EXTRACTED MATERIAL>
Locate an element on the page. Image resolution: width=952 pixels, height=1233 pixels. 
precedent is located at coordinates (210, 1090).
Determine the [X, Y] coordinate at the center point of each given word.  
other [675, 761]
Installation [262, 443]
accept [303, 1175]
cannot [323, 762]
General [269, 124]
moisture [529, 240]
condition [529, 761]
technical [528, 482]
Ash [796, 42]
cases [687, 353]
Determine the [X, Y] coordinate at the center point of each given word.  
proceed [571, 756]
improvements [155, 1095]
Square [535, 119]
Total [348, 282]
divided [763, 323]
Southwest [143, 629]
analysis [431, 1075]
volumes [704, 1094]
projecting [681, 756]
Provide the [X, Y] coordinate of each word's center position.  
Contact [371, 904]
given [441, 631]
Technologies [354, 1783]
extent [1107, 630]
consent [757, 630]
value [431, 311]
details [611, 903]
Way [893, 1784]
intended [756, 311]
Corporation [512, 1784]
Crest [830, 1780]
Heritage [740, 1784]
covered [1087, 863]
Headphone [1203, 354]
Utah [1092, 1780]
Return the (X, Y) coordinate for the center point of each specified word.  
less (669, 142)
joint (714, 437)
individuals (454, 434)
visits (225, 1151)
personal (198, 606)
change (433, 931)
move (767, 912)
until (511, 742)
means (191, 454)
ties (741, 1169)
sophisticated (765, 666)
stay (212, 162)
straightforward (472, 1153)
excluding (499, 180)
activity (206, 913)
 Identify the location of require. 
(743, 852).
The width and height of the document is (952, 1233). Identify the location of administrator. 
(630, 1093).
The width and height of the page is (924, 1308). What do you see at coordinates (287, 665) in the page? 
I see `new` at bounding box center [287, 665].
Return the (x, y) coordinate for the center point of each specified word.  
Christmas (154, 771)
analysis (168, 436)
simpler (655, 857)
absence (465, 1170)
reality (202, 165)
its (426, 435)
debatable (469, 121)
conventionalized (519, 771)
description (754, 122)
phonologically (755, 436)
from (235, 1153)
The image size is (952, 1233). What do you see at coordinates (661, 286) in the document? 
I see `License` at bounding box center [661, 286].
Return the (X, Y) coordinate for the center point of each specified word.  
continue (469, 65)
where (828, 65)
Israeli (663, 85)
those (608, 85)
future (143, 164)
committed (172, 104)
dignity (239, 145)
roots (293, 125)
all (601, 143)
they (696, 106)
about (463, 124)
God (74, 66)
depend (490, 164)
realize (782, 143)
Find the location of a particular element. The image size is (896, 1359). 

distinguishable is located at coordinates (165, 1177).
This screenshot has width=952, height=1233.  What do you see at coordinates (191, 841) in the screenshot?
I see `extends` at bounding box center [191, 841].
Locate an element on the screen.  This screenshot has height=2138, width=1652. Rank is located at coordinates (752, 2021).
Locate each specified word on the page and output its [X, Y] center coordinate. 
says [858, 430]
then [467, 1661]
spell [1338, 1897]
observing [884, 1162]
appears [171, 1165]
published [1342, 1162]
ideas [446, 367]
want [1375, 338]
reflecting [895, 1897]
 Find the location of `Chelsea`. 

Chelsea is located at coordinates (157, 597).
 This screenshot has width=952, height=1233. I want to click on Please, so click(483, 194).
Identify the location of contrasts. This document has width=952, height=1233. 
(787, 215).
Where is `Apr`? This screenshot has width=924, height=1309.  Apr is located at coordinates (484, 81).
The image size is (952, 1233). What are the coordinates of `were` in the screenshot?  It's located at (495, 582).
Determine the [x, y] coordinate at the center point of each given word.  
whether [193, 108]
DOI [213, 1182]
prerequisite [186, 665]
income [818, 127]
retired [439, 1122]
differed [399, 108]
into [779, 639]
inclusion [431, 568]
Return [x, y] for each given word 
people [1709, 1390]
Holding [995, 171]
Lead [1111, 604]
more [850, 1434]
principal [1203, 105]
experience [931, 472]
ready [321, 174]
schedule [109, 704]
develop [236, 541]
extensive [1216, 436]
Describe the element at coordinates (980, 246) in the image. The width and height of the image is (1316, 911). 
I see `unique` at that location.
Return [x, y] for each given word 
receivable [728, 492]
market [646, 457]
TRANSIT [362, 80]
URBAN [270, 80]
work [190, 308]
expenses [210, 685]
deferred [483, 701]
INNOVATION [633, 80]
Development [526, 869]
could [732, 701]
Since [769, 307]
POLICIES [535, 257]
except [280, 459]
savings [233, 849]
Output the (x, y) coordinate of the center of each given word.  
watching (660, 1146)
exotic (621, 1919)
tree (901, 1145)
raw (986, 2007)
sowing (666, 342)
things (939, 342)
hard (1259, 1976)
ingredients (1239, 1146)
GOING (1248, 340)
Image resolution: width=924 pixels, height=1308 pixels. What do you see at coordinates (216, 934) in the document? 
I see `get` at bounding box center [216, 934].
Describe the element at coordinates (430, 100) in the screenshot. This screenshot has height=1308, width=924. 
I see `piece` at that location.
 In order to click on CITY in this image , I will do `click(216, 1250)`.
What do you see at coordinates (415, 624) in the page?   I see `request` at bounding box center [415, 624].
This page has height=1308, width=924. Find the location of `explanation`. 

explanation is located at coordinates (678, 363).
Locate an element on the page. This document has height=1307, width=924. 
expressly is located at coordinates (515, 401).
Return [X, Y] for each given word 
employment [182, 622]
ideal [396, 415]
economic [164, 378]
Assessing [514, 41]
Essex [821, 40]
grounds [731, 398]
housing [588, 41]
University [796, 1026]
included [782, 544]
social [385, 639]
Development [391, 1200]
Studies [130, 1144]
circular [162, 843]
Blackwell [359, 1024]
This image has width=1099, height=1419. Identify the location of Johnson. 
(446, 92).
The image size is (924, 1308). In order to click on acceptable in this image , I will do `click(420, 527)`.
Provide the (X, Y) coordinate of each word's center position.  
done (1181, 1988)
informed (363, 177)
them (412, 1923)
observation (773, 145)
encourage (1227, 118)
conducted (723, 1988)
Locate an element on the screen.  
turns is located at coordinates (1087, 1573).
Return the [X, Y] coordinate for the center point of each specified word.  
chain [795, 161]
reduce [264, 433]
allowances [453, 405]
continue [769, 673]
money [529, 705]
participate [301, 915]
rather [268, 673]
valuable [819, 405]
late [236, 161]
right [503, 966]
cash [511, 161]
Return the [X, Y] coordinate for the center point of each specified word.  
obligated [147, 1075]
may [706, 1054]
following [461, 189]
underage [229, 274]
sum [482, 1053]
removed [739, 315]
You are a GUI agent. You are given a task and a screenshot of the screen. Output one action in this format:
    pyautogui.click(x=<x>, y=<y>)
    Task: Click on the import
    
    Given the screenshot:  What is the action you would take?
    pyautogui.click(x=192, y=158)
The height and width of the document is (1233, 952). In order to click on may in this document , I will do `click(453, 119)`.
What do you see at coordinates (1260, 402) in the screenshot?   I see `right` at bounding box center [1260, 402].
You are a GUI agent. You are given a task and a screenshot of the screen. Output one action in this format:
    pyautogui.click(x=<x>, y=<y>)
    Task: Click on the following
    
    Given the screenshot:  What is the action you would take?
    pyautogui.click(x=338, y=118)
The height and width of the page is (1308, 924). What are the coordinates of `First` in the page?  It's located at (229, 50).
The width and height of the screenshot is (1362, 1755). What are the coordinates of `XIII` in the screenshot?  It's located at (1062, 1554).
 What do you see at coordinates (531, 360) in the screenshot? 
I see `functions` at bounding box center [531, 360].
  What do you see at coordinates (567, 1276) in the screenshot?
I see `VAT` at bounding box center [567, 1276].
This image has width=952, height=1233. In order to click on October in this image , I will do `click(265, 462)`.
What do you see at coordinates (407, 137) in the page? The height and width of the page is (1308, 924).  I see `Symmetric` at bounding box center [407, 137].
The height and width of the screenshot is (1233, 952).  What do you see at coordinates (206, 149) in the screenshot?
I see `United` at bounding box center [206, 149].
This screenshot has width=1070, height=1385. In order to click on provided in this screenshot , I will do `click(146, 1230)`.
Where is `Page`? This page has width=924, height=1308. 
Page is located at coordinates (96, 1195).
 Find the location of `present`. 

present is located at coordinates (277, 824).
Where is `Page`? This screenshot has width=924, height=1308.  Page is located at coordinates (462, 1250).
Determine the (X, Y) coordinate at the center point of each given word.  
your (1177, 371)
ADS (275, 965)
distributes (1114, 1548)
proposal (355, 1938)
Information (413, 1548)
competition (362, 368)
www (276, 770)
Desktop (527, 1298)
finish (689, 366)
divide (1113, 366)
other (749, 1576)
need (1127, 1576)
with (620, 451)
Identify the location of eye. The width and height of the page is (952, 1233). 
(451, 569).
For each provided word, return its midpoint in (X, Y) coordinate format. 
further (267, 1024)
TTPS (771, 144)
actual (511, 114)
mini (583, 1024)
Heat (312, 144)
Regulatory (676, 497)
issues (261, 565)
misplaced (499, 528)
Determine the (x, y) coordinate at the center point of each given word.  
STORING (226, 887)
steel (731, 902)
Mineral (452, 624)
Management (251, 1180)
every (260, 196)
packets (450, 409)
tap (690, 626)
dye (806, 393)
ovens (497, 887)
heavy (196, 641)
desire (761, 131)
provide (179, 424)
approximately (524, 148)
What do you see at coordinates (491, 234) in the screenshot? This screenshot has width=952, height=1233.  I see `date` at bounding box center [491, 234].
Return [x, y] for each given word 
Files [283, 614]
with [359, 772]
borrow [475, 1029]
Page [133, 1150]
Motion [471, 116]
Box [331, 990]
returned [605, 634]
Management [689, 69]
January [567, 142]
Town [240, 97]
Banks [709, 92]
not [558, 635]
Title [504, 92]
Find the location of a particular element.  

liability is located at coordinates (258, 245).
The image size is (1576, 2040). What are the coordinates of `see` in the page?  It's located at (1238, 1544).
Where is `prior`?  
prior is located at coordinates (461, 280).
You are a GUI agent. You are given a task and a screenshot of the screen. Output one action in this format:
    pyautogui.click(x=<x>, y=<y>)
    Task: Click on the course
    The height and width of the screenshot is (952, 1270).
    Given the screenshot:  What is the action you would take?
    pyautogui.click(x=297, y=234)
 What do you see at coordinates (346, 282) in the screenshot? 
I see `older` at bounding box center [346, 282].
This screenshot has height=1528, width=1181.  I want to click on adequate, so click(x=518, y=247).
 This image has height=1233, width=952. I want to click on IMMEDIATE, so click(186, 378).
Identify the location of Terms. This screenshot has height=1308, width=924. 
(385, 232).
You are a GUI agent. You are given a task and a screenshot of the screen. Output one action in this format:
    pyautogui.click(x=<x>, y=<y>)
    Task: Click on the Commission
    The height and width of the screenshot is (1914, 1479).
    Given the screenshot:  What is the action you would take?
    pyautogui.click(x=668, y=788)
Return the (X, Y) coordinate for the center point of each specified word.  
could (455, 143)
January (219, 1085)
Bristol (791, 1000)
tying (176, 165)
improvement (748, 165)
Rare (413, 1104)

TASK PROMPT> Convert the material from its start up to and including the line with "cases [687, 353]" into a two-column CSV headed text,answer. Put each text and its answer on one row, quote every field, and replace line breaks with spaces.

TASK RESPONSE>
text,answer
"Locate an element on the page. Image resolution: width=952 pixels, height=1233 pixels.","precedent is located at coordinates (210, 1090)."
"Determine the [X, Y] coordinate at the center point of each given word. other","[675, 761]"
"Installation","[262, 443]"
"accept","[303, 1175]"
"cannot","[323, 762]"
"General","[269, 124]"
"moisture","[529, 240]"
"condition","[529, 761]"
"technical","[528, 482]"
"Ash","[796, 42]"
"cases","[687, 353]"